Tutto sembrava un sogno. Oltretutto a completare una giornata già di per sé incredibile, i moltissimi presenti, non so da chi diretti, incominciarono ad intonare un coro, all'unisono, facendomi venire la pelle d'oca :“ Ve- lox, Ve-lox, Ve-lox, ti alzi ?”  Come ti alzi ?  “Devi portare giù la Lilly, la nostra cagnolina”, esclamò indispettita mia moglie. “Non dovevi anche andare a giocare quel torneo? ”Veramente, risposi io assonnato, stavo giocando la finale...... “Ma, quale finale, se stavi russando !!”, abbozzando una mezza risatina, alquanto antipatica.   Era proprio un sogno, avrei dovuto capirlo fin dall'inizio, era impossibile essere sotto di due gol da Enio, lo squalo. Tutto era realistico, così perfetto. Non avevo più alcuna voglia di andare al torneo, questo era il finale che avrei voluto avere e così avrei concluso.                                                    

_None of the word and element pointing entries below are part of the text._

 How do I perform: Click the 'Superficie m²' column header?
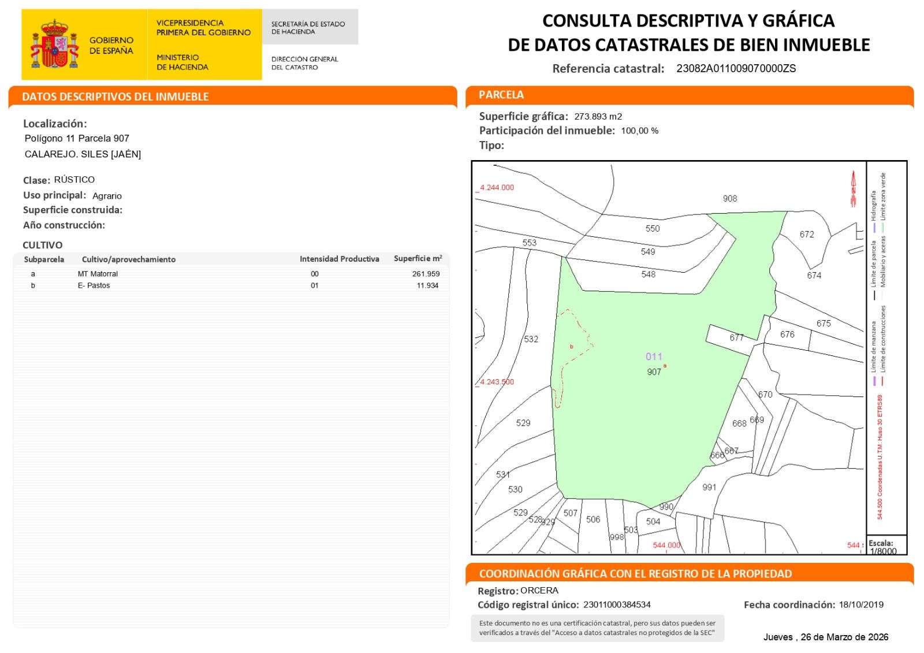(418, 259)
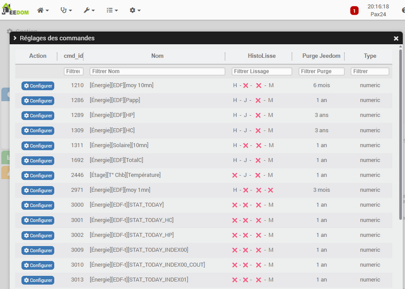Sort table by cmd_id column header
The height and width of the screenshot is (289, 405).
click(73, 56)
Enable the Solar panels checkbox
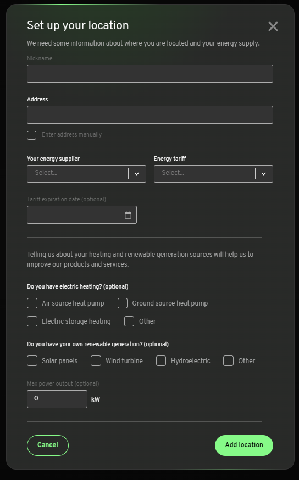The width and height of the screenshot is (299, 480). click(32, 360)
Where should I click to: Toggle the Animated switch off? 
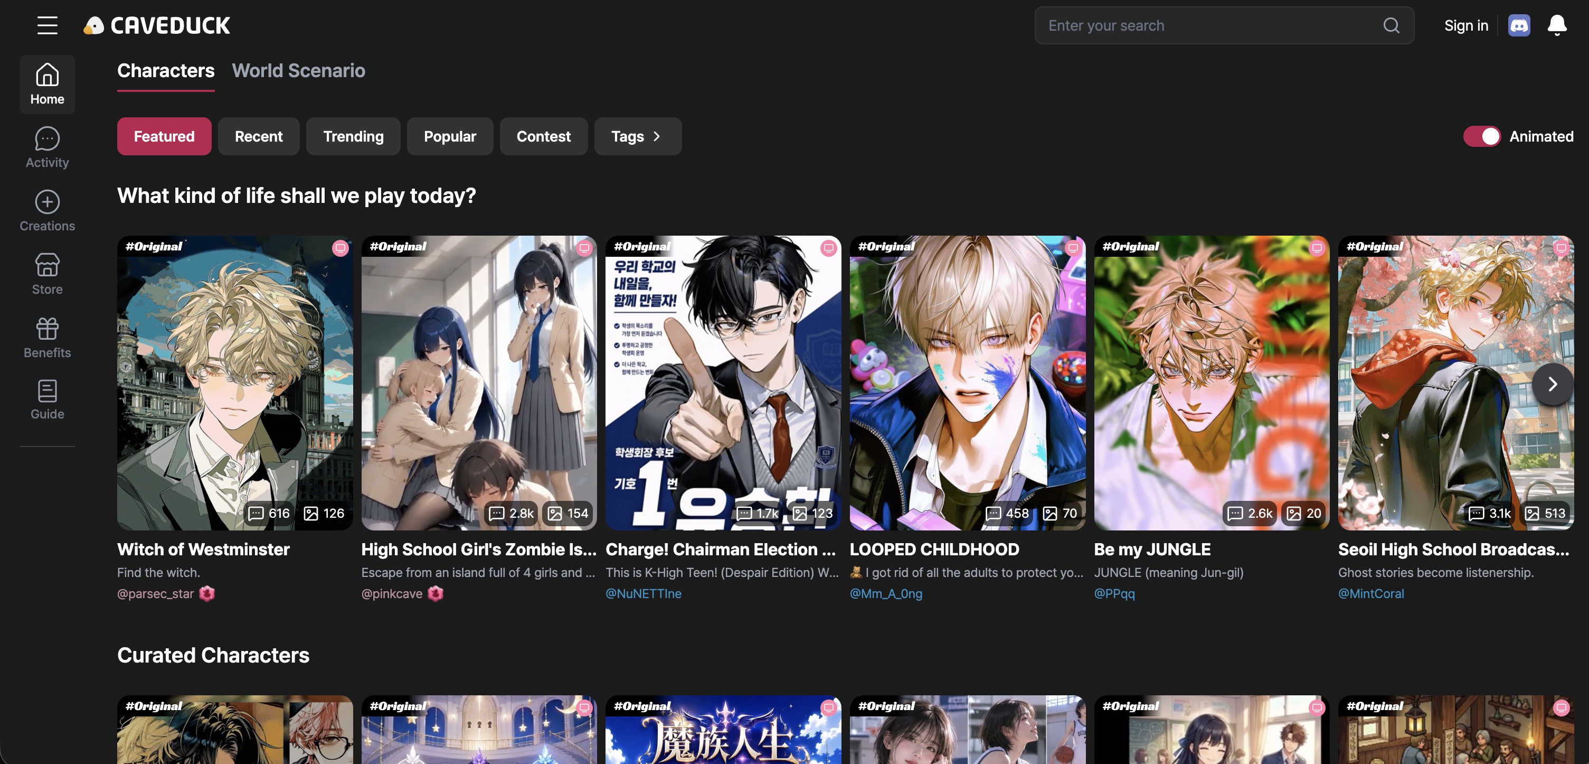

Molti anni prima, Nicola Di Lernia ci aveva realizzato un bellissimo filmato, ad alcuni di noi aveva posto la domanda: "Che cos'è il Subbuteo ?". Il Dottor Toschi aveva risposto in modo molto simpatico: "Ti fa sentire adulto da ragazzino e ragazzino da adulto". Io avevo commentato: "Un divertimento, una passione, un ritrovarsi fra vecchi amici".
Oggi avrei risposto semplicemente: "E' stato il più bel sogno della mia vita".